A group of scientists try to track down and trap a killer alien seductress before she successfully mates with a human.

Box Office:
$35 million.
Domestic Gross

Rated R

Aspect Ratio: 2.35:1
English DTS-HD MA 5.1
English DTS-HD MA 2.0
Supplements Subtitles:

Runtime: 108 min.
Price: $34.93
Release Date: 7/11/2017

• Audio Commentary with Director Roger Donaldson, Producer Frank Mancuso Jr., Visual Effects Supervisor Richard Edlund and Creative and Special Makeup Effects Creator Steve Johnson
• Audio Commentary with Director Roger Donaldson and Actors Michael Madsen and Natasha Henstridge
• “Designing a Hybrid” Featurette
• “HR Giger at Work” Featurette
• “After Birth” Documentary
• “From Sil to Eve” Featurette
• “Engineering Life” Featurette
• “The Making of Species” Featurette
• Alternate Ending
• Trailer
• 3 Galleries


Panasonic TC-P60VT60 60-Inch 1080p 600Hz 3D Smart Plasma HDTV; Sony STR-DG1200 7.1 Channel Receiver; Panasonic DMP-BD60K Blu-Ray Player using HDMI outputs; Michael Green Revolution Cinema 6i Speakers (all five); Kenwood 1050SW 150-watt Subwoofer.


Species: Collector's Edition [Blu-Ray] (1995)

Reviewed by Colin Jacobson (June 26, 2017)

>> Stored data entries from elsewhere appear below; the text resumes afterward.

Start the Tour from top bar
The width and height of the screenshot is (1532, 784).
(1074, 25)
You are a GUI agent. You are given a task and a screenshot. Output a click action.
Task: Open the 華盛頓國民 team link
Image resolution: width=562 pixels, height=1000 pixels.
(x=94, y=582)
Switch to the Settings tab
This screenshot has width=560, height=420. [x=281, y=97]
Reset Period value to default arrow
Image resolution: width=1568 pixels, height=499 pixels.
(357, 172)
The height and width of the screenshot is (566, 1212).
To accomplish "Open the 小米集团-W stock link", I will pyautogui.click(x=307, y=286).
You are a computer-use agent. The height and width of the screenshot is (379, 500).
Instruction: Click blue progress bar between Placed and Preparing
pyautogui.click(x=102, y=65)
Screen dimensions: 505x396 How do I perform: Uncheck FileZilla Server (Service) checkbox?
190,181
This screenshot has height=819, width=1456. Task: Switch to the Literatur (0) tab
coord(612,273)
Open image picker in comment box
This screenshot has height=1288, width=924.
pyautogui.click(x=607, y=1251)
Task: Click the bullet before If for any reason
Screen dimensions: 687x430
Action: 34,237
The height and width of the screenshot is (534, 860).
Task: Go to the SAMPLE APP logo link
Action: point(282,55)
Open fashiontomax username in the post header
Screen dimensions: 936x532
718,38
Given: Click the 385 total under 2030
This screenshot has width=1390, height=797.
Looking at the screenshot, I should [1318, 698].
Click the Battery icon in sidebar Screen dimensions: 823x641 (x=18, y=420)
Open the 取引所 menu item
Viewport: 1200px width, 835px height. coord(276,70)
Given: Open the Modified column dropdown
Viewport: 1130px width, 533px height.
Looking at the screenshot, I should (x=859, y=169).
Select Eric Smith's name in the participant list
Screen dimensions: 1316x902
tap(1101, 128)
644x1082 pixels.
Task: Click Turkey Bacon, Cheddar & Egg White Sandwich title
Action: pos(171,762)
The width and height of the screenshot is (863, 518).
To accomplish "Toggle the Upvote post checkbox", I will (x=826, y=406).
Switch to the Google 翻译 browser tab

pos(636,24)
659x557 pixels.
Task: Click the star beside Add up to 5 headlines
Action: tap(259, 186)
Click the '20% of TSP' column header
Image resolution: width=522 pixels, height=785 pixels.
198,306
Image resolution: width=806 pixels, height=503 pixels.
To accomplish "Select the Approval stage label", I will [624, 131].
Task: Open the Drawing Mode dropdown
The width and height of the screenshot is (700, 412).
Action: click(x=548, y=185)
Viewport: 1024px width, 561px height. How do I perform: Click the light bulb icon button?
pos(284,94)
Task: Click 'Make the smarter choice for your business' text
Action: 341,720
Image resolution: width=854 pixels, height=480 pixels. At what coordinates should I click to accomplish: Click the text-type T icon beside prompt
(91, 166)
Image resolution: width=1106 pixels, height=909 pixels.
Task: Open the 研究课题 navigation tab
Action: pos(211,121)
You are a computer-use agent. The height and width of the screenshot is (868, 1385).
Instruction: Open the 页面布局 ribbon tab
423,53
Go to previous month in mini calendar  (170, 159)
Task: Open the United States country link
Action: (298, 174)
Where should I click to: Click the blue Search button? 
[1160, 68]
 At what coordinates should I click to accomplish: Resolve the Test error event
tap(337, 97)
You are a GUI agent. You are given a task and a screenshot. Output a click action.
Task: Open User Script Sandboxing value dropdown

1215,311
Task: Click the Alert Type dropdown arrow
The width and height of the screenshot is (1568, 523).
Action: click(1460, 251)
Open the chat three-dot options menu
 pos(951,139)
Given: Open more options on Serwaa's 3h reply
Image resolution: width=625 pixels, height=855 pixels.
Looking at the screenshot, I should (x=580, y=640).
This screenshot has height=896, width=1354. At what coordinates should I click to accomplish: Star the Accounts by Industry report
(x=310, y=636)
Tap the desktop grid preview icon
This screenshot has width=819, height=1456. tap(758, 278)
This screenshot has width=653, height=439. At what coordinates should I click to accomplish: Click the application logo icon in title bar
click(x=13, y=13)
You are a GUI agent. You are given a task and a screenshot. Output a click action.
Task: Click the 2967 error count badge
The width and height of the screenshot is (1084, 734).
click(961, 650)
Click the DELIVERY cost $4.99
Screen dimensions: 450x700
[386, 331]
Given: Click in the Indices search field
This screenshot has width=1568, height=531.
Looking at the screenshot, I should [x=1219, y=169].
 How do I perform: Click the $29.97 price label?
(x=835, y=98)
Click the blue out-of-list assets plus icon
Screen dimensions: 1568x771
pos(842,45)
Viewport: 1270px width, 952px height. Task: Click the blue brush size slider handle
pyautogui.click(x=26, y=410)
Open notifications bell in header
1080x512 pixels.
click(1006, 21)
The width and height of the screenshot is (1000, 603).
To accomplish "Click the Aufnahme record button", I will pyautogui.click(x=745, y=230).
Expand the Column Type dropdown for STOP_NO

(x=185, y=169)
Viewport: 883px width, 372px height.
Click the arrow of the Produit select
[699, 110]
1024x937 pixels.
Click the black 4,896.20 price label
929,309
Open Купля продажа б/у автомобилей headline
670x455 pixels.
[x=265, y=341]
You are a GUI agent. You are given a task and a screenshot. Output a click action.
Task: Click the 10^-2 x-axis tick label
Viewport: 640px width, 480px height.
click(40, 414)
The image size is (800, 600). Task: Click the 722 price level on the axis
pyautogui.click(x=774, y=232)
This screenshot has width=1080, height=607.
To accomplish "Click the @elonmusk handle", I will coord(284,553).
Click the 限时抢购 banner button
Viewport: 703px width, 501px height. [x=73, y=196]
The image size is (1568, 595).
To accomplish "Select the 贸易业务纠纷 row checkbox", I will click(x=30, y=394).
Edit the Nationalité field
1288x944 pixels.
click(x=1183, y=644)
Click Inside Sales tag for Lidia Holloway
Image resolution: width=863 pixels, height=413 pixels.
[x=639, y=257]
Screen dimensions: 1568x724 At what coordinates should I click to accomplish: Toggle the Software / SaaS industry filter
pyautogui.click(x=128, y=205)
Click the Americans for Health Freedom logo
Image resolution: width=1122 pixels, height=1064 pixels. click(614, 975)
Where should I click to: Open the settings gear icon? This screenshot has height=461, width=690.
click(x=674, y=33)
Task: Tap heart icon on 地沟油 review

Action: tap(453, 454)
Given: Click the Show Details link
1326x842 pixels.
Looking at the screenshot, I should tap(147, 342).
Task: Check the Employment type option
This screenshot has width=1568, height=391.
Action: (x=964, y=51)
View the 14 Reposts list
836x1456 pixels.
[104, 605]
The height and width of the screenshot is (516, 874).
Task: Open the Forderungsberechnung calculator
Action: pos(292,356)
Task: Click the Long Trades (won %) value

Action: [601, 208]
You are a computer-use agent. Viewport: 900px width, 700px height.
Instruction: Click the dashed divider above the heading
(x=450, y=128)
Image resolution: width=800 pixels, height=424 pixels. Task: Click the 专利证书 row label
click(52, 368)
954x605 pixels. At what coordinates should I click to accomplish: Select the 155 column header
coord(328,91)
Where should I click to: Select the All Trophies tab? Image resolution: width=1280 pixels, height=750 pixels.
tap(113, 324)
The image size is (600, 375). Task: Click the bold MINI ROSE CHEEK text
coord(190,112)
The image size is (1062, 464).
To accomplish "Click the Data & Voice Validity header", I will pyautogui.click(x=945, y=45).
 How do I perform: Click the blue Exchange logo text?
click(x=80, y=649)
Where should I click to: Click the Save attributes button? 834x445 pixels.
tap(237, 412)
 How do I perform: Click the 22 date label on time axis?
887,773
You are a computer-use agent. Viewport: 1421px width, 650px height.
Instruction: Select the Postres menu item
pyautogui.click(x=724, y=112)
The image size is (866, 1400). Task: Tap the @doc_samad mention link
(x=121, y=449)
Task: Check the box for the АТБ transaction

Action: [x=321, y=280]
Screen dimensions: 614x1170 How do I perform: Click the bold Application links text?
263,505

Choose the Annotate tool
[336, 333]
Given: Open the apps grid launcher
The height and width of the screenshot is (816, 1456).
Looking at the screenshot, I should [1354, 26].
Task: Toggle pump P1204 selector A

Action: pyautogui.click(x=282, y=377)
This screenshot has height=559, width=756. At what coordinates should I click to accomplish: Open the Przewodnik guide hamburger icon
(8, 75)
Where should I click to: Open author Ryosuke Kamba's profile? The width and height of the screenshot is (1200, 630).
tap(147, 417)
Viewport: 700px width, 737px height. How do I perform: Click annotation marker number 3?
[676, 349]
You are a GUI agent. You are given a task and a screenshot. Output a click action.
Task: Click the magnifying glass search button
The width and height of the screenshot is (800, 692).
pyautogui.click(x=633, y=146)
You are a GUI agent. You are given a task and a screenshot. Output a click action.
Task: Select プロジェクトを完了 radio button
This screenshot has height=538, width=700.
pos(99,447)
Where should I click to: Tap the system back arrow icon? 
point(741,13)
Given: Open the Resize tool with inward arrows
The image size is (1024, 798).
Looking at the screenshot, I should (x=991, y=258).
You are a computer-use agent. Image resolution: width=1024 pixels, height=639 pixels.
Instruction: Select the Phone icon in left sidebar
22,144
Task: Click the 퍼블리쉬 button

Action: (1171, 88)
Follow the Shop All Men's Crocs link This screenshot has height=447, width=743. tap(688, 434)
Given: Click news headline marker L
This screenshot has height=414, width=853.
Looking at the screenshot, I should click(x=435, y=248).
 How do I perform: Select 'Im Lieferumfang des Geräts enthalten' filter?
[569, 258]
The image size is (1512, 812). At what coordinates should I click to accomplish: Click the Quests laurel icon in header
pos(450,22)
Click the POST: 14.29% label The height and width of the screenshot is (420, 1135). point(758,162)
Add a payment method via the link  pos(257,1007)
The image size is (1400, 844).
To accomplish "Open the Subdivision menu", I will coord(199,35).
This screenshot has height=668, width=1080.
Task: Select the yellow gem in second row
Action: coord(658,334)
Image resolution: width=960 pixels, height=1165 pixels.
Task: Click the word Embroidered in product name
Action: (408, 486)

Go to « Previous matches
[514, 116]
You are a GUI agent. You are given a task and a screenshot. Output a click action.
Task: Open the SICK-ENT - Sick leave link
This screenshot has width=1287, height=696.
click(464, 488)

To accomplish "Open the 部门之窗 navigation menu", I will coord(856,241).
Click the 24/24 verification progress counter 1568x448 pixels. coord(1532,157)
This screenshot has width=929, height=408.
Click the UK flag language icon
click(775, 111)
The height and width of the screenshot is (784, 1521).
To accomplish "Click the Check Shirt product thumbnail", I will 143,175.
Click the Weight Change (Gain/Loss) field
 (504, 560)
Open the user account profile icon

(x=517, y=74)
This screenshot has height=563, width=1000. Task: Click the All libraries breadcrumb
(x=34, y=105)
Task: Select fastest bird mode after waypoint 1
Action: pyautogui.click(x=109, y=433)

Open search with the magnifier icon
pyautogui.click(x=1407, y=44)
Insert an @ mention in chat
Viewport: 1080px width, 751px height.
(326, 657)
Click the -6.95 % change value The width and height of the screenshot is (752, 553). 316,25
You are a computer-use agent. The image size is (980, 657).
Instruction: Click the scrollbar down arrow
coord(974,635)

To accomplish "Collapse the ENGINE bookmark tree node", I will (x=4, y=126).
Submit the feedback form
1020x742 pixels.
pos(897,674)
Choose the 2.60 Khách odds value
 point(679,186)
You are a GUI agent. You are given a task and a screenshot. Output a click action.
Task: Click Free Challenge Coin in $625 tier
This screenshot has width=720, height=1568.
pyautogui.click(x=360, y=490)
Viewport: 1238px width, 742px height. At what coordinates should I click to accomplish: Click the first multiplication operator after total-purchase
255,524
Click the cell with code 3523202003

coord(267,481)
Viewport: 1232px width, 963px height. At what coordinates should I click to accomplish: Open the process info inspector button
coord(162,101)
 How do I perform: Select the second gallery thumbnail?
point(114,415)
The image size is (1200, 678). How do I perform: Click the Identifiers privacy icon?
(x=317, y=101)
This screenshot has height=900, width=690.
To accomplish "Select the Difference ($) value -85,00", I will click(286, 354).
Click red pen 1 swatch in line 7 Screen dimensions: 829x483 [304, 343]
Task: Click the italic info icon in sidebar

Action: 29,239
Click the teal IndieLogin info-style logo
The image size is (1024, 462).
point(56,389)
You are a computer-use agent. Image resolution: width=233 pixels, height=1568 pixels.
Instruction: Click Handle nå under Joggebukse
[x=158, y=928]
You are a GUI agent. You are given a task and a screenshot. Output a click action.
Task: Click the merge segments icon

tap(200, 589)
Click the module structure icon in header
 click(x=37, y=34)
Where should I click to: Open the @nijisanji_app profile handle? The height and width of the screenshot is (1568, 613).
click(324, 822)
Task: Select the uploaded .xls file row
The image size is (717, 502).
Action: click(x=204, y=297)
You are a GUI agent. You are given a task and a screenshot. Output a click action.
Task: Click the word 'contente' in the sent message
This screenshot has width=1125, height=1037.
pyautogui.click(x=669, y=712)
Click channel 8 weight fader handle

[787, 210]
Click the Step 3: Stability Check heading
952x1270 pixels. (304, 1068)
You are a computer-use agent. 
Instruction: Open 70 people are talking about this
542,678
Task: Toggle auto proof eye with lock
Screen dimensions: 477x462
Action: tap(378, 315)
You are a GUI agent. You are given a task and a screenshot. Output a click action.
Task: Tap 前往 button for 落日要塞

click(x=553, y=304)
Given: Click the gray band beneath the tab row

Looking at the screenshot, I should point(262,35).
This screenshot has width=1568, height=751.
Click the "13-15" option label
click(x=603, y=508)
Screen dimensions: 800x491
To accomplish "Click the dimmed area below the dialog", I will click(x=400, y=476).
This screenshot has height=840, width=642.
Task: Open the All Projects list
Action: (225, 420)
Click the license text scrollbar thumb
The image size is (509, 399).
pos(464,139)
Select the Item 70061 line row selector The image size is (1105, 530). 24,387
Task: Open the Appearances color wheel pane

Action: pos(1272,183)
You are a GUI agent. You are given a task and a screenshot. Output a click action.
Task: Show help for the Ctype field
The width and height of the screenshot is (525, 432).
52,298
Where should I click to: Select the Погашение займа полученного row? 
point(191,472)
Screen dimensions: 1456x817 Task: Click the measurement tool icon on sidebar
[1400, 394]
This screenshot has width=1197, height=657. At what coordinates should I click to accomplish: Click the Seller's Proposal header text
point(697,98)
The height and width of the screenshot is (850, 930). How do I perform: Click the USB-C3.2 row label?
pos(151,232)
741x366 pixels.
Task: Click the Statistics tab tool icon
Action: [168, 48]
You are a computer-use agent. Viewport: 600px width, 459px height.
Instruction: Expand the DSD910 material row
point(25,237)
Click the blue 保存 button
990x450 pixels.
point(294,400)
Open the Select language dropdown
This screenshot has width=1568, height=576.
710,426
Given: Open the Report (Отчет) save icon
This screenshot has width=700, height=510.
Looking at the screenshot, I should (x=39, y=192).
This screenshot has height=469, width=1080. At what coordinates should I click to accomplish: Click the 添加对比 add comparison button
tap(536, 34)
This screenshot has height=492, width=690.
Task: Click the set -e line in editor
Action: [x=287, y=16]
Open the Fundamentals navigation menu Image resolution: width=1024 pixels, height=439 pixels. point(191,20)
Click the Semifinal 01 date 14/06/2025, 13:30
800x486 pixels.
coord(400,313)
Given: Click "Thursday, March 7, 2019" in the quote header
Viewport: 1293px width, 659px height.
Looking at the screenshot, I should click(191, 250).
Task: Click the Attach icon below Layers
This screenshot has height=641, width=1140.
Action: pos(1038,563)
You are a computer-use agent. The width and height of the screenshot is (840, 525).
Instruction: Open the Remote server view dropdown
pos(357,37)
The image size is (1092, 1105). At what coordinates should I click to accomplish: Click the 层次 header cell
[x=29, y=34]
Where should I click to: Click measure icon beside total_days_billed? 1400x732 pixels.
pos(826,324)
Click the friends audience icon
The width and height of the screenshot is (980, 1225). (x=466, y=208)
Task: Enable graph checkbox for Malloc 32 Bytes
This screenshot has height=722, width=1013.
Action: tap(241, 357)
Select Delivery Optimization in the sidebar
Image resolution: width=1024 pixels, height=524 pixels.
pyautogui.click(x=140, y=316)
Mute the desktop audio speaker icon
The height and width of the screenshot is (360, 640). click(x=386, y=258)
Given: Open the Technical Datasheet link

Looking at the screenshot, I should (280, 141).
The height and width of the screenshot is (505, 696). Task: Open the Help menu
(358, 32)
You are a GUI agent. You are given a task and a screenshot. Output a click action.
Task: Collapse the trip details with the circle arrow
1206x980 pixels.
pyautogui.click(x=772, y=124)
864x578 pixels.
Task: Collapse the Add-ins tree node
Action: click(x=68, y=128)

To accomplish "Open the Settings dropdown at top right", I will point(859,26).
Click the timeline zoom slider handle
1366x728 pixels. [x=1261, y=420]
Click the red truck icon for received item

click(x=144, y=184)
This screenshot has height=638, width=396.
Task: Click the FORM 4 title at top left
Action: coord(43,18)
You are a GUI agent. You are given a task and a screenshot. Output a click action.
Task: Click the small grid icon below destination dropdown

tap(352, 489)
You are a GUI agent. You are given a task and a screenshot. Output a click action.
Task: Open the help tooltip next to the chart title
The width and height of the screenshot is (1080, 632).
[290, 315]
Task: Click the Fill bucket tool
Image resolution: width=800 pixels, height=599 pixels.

What if they reworked 1979’s Alien and substituted a sexy blonde for the title creature? The result might look like 1995’s Species - or at least that’s how I remember the ads that sold Species. In truth, while the two films share some similarities, they differ more often than not.

In response to messages humans sent in years past, aliens communicate with Earth scientists – and they do so in a positive way that implies their friendliness. The first missives convey a method that allows for the easy generation of fuel, and the second tells humans how to make an alien/human hybrid.

That second part doesn’t work out so well. A group led by Xavier Fitch (Ben Kingsley) creates a female hybrid who turns out to be dangerously violent. “Sil” (Natasha Henstridge) escapes captivity, so a team attempts to track down and stop her before she causes mayhem.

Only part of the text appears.